Invece,  continuerà a essere la magistratura, cui i proponenti dell’abolizione dell’articolo 5 volevano pure togliere competenza per decidere nel merito, a coprire il vuoto lasciato dal legislatore per pavidità, per strategia o incapacità politica, per quella miopia che non ha consentito al nostro paese, neppure stavolta, di recuperare, in tema di diritti civili (tutto) il ritardo accumulato in questi anni.

Bene hanno fatto le Senatrici ed i Senatori di Sinistra Italiana a non votare la fiducia posta dal Governo sul ‘maxi emendamento’ al DDL Cirinnà, non solo per la metodologia utilizzata – in pochi giorni si è passati, assurdamente, dalla libertà di coscienza al voto di fiducia – ma soprattutto per il merito della questione, questione delicata, volutamente scivolata in un dibattito volgare e offensivo, nel quale sono state dette le peggiori nefandezze intorno a relazioni importanti costruite sull’amore.

Giovedì, in Senato, si è consumata una brutta pagina, con un accordo tutto interno al Governo, un ‘patto’ tra centrodestra e PD, che ha visto Verdini e i suoi farla da protagonisti, pronti a rivendicare domani mattina la loro ‘essenzialità’.
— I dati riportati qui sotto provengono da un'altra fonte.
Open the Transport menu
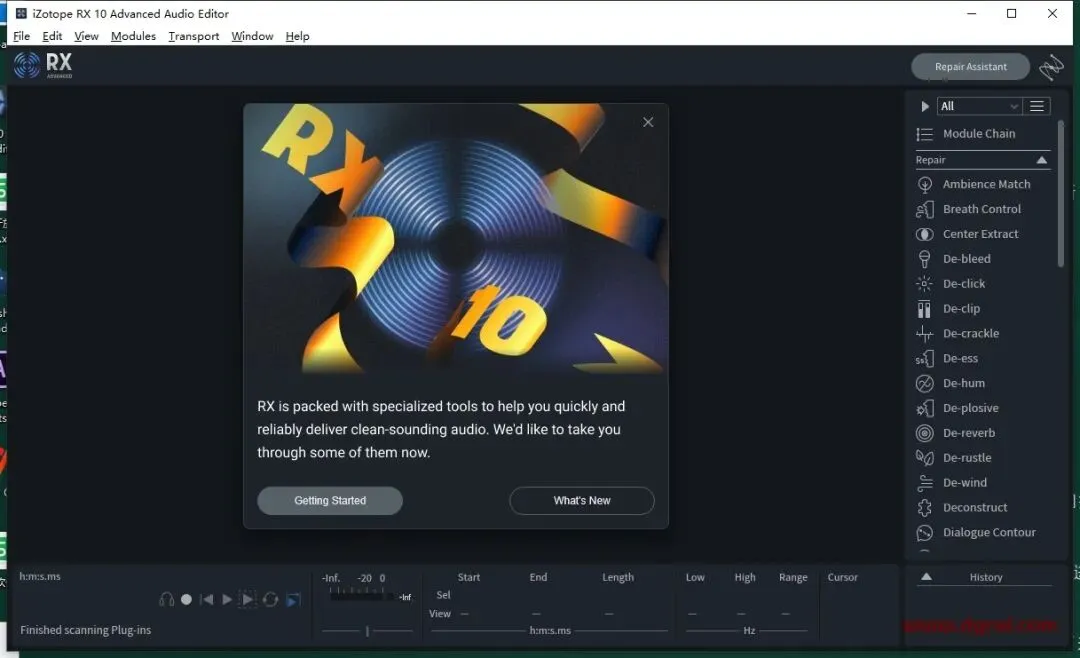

L’augurio è, naturalmente, che alla Camera dei Deputati si possa fare qualcosa in più e di meglio ma se così non fosse, ci si troverà nuovamente ai nastri di partenza, sempre molto lontani dal traguardo di un Paese che riconosca, davvero, pari dignità e pari diritti alle persone, senza discriminazione alcuna, e pari dignità alle formazioni sociali nelle quali ognuno ‘svolge la sua personalità’ come prevede l’articolo 2 della Costituzione Italiana.